# VHI travel insurance



## Marcecie (4 May 2006)

I just had a claim for the first time on my travel insurance (with VHI), I had to cancel a trip to USA due to illness it took just 1 week from sending in form till cheque arrived must say I am very impressed.


----------



## Buddha (19 May 2006)

You've sold me Marcecie - I have been looknig at the various travel options and while there's very little difference in prices I'll go with the VHI


----------



## smmb (26 May 2006)

I had VHI travel insurance for the last two years. Its good value but depends on what type of travelling you do. I was in China last year and had connecting flights betweens flight from China to Thailand (an international flight) and my flight was cancelled due to adverse weather conditions. The airline refused to put us up / arrange hotel etc and we were stuck (as had only expected to be in airport for a few hours).
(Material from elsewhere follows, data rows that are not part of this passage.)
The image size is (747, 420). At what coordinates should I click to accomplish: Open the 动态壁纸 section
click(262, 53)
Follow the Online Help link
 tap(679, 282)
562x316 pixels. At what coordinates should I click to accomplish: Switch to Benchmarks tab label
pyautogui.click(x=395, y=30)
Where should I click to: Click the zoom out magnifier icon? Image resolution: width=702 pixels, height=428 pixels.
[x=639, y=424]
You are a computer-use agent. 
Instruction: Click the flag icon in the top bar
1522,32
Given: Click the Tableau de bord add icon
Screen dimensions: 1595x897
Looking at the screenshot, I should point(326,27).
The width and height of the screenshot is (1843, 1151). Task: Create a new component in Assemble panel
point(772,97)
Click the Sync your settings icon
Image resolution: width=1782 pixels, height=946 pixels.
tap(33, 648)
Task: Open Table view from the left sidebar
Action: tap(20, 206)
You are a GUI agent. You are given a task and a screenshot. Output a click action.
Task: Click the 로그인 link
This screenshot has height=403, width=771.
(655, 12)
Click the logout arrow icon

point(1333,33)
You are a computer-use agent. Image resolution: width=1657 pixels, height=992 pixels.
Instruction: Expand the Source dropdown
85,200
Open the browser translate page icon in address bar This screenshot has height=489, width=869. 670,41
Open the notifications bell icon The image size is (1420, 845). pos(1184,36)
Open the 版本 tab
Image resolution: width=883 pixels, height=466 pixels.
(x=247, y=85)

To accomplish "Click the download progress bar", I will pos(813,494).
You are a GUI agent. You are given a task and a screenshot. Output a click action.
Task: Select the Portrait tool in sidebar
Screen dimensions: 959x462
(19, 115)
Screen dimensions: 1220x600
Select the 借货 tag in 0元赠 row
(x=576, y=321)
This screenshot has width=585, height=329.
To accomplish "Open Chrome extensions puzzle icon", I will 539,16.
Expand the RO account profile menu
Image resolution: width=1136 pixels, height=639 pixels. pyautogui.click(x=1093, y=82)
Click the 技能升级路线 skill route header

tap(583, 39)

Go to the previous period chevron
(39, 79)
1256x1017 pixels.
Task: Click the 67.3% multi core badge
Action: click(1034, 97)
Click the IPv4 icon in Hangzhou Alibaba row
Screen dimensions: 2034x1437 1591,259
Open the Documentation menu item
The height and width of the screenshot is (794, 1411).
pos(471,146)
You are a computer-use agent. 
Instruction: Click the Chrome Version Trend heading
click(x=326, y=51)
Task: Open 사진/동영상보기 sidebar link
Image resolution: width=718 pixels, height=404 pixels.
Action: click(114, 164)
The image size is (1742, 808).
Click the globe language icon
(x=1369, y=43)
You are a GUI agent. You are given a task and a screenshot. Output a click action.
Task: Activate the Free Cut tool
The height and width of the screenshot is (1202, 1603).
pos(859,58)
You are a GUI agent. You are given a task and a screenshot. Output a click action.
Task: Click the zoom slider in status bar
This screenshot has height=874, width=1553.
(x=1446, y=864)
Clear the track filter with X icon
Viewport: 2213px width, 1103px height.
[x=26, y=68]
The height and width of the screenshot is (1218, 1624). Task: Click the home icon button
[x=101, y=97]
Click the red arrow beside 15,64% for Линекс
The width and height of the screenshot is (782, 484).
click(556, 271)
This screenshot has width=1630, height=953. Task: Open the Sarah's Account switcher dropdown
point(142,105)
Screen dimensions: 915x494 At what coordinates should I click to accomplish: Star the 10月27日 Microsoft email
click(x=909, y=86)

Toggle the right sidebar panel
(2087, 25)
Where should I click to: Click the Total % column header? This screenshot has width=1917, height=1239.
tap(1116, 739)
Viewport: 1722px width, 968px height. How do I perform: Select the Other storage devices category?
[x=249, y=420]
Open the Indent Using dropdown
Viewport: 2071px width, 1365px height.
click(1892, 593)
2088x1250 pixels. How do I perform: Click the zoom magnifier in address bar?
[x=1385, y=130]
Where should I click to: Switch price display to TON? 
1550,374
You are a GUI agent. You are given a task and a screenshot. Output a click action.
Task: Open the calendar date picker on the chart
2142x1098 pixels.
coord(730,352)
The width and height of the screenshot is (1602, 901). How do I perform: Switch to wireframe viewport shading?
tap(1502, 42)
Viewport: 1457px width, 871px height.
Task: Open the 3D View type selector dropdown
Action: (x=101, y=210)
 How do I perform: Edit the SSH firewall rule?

We had to source a hotel for the night, get there and get back the next day which we paid for ourselves. 

When I came home I called VHI to see if we would claim on our insurance - I was told we couldnt as it wasnt a qualifying flight. I didnt get a categoric answer from them however they implied that only the first outward and inward flight are covered on the insurance. If you travel long haul at all this could technically mean your Dublin to London flight each way and thats it. I'd double check this point with them if you go ahead.


----------



## Jonathan H (30 May 2006)

have just launched an annual multi trip product and it doesn't matter whether you have private medical health cover


----------



## elcato (30 May 2006)

Hi jonathan - Have you any connection with that site ? Please declare of you have. As an aside I applied for annual worldwide and was quoted €75 from insure where as VHI are €49. I have no connection to either party nor do I work in the insurance industry.


----------



## Jonathan H (30 May 2006)

yes i do work there ( i have stated this before)  I'm not trying to flog it just showing an option for people who don't have private medical cover


----------